Volkswagen just sold one of my inventions, and I didn’t get a dime for it. Volkswagen didn’t get rich on the sale either. After more than 20 years of trying not too hard, Volkswagen is getting out of the non-OEM service business and sells its Stop + Go chain of quick-fit shops to the management.
“It was supposed to be an all-out assault on the non-OEM service business,” writes Automobilwoche [sub] in an eulogy. The attack ended in defeat.
In the eighties, I was supposed to start a campaign to “re-capture lost service customers” for Volkswagen and Audi dealers. According to the data, customers were deserting the dealers in droves as their cars came out of warranty. Hold your comments about bad VW dealers. All brands have that problem, much to the delight of Pep Boys, AutoZone, Meinecke, and Jiffy Lube.

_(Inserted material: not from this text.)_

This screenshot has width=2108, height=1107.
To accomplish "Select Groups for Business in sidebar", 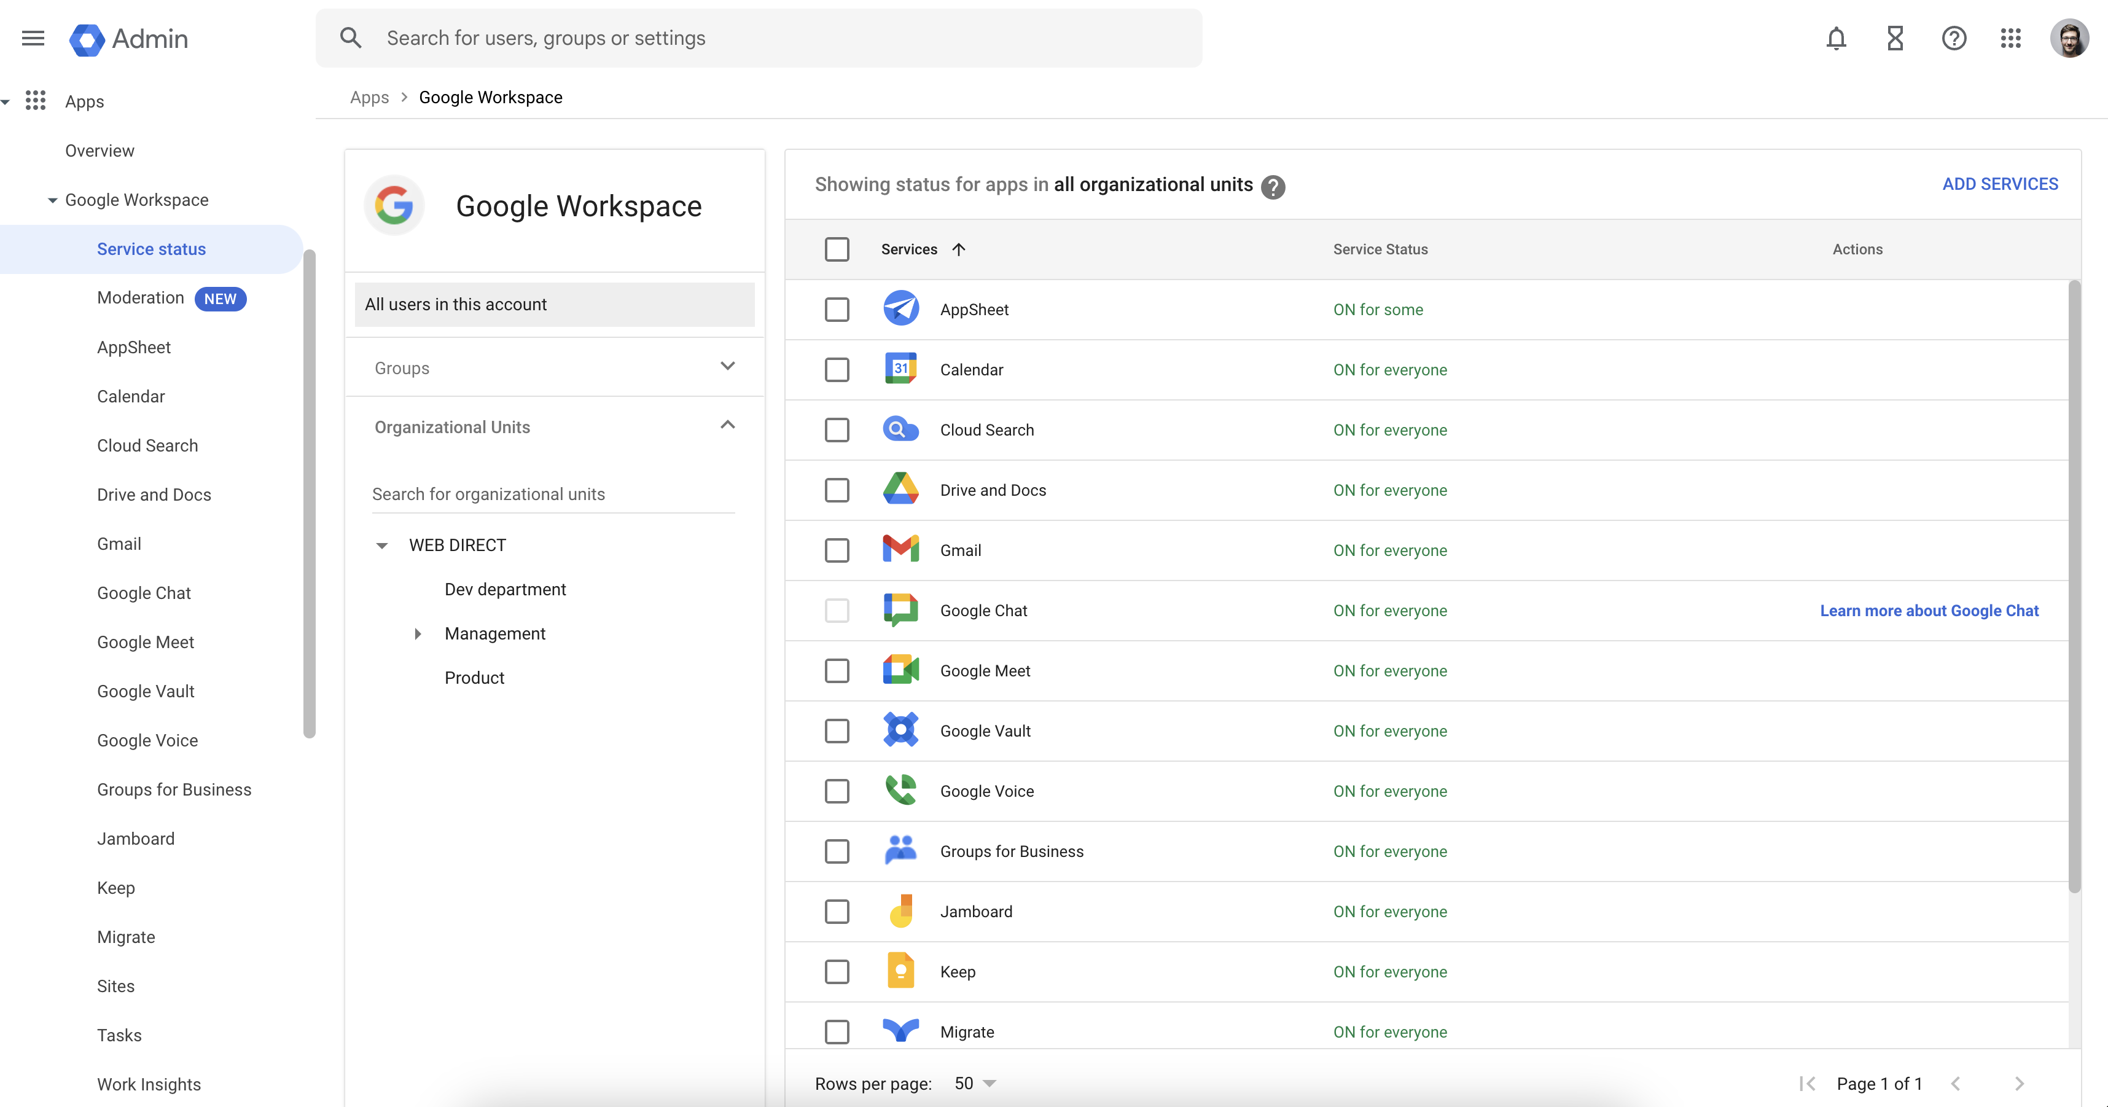I will coord(173,790).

“Gentlemen,” I said in a presentation, “there is nothing to recapture. Most of the Volkswagen and Audi drivers have never been in a dealership.” If someone buys a car used, the service bays at the branded dealer are usually avoided at all costs. Half of Germany’s cars are older than eight years, and those cars come into a dealership only in a dire emergency. Those customers go elsewhere. “And if you want them, you need to build an elsewhere.”
“No glass and marble. Something that says low price and professional quality. And no Volkswagen logos.”
The idea was accepted. Stop + Go was born. A lot of red. A lot of green. We opened a pilot store in Berlin and one in Cologne. Hundreds of these shops were to follow. International roll-out. The competition was shaking in its service booths.
More than 20 years later, the number of Stop + Go stores still stands at 24. It quickly became clear that Volkswagen wants to make a lot of money selling original parts, but they didn’t want to make the investment to develop successful pilot stores, core to any franchise strategy. A mid-term refresh of the Polo probably received more marketing support than Stop + Go in 20 years. It’s not that there wasn’t enough money. There was money for corporate identity, expensive architectural concepts, there were at least three expensive re-launches. At the last re-org, the matter was elevated to the Volkswagen Group level, and the manager reported directly to the board. All for naught. The mascot (lots of red and green) I had created is now in the German Werbefiguren-Museum.
It’s a shame. Selling parts often contributes a third of a manufacturer’s profits. Especially in lean times, it can keep the company afloat. Apparently, Volkswagen does not need the money.